No, those aren't strategic decisions, that's just the scouting report. The manager has made his decision on how he's going to play the DH just as he's made his decision on how he's going to play every other guy in the lineup, well before the national anthem was even sung. He doesn't have to think about this at all.

Whereas the presence of the supposedly-weaker hitter not only provides entertainment when the unexpected hero comes through…

(One of the highlights of the stretch drive for the 1969 Mets was a double-header in Pittsburgh where the Mets were not hitting well, and were further shorthanded because Cleon Jones was out with a leg injury and Art Shamsky was observing Rosh Hashanah. The Mets' regulars didn't drive in a single run all day, but they got the sweep, both games by 1-0, with the pitcher driving in his own run in both cases. Don Cardwell was hitting .171 at that point, so maybe he had a chance to "help himself", but the other game, where Jerry Koosman was the pitching/hitting hero? Koos was hitting a rollicking .044 coming in. But he did it, and it's remembered because of it. DH, and nobody remembers these games.

In Game 3 of the NLCS, people remember Nolan Ryan coming on in long relief to shut down a Braves rally and enable the Mets to get back in the game. What they may not remember is that Ryan started the Mets' winning rally with a hit, after batting an impressive .103 for the year. Miracle Mets, on the mound and at the plate.)

…not only does the psychological damage of allowing a hit to the opposing pitcher (or worse, walking him) carry a greater chance of totally undoing a hurler because "dammit, I should be able to get the pitcher out, ffs!", but the "easy out" expectation gives the opposing manager a chance to royally screw up…if the manager is unbelievably stupid, that is. For the sake of the argument, let's call this unbearably stupid, loud-mouthed, self-promoting cornball of a manager "Tommy Lasorda".

Return with us now to the halcyon days of August 31, 1983. The 77-54 Dodgers, struggling to stay ahead of the Braves in the NL West, are at Beautiful Shea Stadium to take on the Mets, 54-78, buried in last, and having already fired George Bamberger and playing out the string under Frank Howard. (Keith Hernandez writes that Dave Kingman rejoiced when the Mets traded for Hernandez, even though it meant Sky King would have to ride the pine the rest of the year, because Dave knew that he wouldn't have to come back next season. Yeah, not a highly-motivated team here. Tom Seaver, in his one-year return, called them "The Stems"…"Mets" spelled backwards.) Your pitching matchup is Fernando Valenzuela (13-7) vs. Mike Torrez (8-14, on the way to leading the NL in losses, earned runs allowed, and walks; he already had his epic 10-walk performance against Cincinnati earlier this season). But Torrez has won his last two starts, so…

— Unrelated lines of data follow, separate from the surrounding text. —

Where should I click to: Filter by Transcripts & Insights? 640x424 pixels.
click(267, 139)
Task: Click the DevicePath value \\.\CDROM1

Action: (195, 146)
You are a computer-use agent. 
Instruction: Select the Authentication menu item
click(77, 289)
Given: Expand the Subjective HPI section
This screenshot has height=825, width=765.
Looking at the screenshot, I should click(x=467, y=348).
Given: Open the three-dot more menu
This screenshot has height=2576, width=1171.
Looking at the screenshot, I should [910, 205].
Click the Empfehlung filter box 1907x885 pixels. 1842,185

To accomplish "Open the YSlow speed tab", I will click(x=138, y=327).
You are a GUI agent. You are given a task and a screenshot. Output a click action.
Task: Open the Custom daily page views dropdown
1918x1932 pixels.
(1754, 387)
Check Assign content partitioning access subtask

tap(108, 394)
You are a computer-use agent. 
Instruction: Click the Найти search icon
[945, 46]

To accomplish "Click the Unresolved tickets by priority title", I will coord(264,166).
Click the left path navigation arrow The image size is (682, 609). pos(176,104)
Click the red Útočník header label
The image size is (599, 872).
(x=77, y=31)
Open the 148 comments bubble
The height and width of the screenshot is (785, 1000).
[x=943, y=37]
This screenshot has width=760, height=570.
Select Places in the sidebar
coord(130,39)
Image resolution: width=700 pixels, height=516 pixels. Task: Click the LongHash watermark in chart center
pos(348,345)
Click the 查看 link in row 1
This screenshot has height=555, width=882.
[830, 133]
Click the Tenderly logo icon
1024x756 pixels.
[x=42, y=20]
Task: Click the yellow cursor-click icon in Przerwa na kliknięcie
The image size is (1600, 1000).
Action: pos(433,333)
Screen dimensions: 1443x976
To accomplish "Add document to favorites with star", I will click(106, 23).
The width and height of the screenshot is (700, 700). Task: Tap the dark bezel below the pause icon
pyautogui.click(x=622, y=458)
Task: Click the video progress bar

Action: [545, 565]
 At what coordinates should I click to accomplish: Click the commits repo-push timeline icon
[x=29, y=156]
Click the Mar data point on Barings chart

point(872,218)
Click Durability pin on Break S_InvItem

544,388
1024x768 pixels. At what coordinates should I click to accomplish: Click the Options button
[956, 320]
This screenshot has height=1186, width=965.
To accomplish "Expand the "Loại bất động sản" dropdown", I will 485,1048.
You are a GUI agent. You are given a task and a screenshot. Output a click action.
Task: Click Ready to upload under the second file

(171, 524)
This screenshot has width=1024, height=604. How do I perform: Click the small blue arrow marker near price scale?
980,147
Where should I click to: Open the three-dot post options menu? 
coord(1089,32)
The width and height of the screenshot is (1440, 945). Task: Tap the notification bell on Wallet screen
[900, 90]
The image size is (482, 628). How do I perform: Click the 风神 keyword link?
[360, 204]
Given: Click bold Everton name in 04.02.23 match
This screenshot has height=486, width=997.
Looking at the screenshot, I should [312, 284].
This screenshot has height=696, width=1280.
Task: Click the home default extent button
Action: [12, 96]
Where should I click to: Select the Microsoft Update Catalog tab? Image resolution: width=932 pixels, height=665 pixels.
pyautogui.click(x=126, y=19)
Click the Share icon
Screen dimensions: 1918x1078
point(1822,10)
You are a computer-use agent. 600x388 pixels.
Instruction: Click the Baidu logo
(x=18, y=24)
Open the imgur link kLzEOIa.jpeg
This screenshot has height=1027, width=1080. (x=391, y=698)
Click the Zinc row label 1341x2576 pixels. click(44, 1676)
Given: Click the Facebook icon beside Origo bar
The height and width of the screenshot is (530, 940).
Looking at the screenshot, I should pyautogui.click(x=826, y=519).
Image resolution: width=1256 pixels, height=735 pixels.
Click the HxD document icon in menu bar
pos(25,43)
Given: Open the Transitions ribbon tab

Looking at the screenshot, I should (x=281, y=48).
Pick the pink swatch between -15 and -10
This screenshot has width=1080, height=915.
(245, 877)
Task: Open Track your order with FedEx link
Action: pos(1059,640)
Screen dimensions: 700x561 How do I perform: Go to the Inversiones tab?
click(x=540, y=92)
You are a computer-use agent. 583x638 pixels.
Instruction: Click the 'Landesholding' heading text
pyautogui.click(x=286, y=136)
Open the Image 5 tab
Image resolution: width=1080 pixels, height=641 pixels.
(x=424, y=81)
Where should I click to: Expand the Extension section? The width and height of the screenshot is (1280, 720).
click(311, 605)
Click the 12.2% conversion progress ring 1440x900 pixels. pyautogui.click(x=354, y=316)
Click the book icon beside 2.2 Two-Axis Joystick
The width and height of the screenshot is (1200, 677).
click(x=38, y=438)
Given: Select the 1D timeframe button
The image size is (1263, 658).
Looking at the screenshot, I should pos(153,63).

Torrez allows a run in the top of the first on a Dusty Baker RBI groundout, but then settles down a bit. Meanwhile, Fernando cruises through the first three innings, allowing but a single hit (by Mookie Wilson) and two walks. In the bottom of the fourth, however, things get interesting.

George Foster leads off by grounding out, but then Mark Bradley (former Dodger) ties the game with an inside-the-park HR to RF. (I'm guessing that Mike Marshall [not the screwball pitcher, the other one] didn't do a great job of tracking the ball down in the corner.) Perhaps slightly rattled, Fernando doesn't do a great job on Bob Bailor's grounder (listed as "single to P" on the PBP) and then lets Bailor steal 2B. He rallies to strike out Junior Ortiz for the second out, though, bringing up rookie SS Jose Oquendo.

Now, Oquendo was a fantastic gloveman, which is why then-manager Bamberger had pulled him out of the minors at the start of May and given him the SS job instead of incumbent Ron Gardenhire. And Oquendo not only fielded well, he got off to a good start with the bat. After 40 games (June 17), he was hitting .299/.372/.346, certainly respectable. But then the wheels fell off.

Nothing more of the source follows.